Source data:

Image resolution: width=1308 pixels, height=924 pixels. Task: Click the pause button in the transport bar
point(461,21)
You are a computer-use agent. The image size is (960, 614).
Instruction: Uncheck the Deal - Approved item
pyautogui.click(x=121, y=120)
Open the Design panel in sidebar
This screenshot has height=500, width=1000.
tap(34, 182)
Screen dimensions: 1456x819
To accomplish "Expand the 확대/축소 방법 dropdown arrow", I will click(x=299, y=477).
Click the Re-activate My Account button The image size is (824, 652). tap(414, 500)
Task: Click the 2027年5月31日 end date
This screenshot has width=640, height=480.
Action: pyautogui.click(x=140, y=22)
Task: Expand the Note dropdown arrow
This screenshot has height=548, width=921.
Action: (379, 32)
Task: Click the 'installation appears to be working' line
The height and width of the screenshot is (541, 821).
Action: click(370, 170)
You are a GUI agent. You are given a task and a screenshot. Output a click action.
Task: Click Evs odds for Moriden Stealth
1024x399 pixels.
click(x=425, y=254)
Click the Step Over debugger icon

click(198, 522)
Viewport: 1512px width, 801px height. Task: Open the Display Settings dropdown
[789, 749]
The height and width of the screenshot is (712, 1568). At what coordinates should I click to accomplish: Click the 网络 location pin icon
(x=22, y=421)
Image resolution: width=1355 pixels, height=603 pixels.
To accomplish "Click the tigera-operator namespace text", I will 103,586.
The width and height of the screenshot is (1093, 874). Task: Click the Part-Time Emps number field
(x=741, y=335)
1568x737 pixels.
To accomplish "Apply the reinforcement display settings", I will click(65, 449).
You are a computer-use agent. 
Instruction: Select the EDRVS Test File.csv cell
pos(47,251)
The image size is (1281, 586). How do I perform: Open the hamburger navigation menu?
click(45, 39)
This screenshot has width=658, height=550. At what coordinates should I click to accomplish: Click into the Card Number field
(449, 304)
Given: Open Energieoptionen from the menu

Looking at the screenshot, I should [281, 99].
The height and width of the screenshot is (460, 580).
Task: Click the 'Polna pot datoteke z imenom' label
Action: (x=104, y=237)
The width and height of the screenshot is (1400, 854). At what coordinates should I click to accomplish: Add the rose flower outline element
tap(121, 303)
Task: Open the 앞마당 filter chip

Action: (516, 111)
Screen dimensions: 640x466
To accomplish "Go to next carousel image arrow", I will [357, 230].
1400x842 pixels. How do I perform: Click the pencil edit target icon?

Task: Write out every line of the source data above, unchanged and in the same order.

Problem solution:
Image resolution: width=1308 pixels, height=924 pixels. Task: Click the pause button in the transport bar
point(461,21)
You are a computer-use agent. The image size is (960, 614).
Instruction: Uncheck the Deal - Approved item
pyautogui.click(x=121, y=120)
Open the Design panel in sidebar
This screenshot has height=500, width=1000.
tap(34, 182)
Screen dimensions: 1456x819
To accomplish "Expand the 확대/축소 방법 dropdown arrow", I will click(x=299, y=477).
Click the Re-activate My Account button The image size is (824, 652). tap(414, 500)
Task: Click the 2027年5月31日 end date
This screenshot has width=640, height=480.
Action: pyautogui.click(x=140, y=22)
Task: Expand the Note dropdown arrow
This screenshot has height=548, width=921.
Action: (379, 32)
Task: Click the 'installation appears to be working' line
The height and width of the screenshot is (541, 821).
Action: click(370, 170)
You are a GUI agent. You are given a task and a screenshot. Output a click action.
Task: Click Evs odds for Moriden Stealth
1024x399 pixels.
click(x=425, y=254)
Click the Step Over debugger icon

click(198, 522)
Viewport: 1512px width, 801px height. Task: Open the Display Settings dropdown
[789, 749]
The height and width of the screenshot is (712, 1568). At what coordinates should I click to accomplish: Click the 网络 location pin icon
(x=22, y=421)
Image resolution: width=1355 pixels, height=603 pixels.
To accomplish "Click the tigera-operator namespace text", I will 103,586.
The width and height of the screenshot is (1093, 874). Task: Click the Part-Time Emps number field
(x=741, y=335)
1568x737 pixels.
To accomplish "Apply the reinforcement display settings", I will click(65, 449).
You are a computer-use agent. 
Instruction: Select the EDRVS Test File.csv cell
pos(47,251)
The image size is (1281, 586). How do I perform: Open the hamburger navigation menu?
click(45, 39)
This screenshot has width=658, height=550. At what coordinates should I click to accomplish: Click into the Card Number field
(449, 304)
Given: Open Energieoptionen from the menu

Looking at the screenshot, I should [281, 99].
The height and width of the screenshot is (460, 580).
Task: Click the 'Polna pot datoteke z imenom' label
Action: (x=104, y=237)
The width and height of the screenshot is (1400, 854). At what coordinates should I click to accomplish: Add the rose flower outline element
tap(121, 303)
Task: Open the 앞마당 filter chip

Action: (516, 111)
Screen dimensions: 640x466
To accomplish "Go to next carousel image arrow", I will [357, 230].
1400x842 pixels. How do I perform: Click the pencil edit target icon?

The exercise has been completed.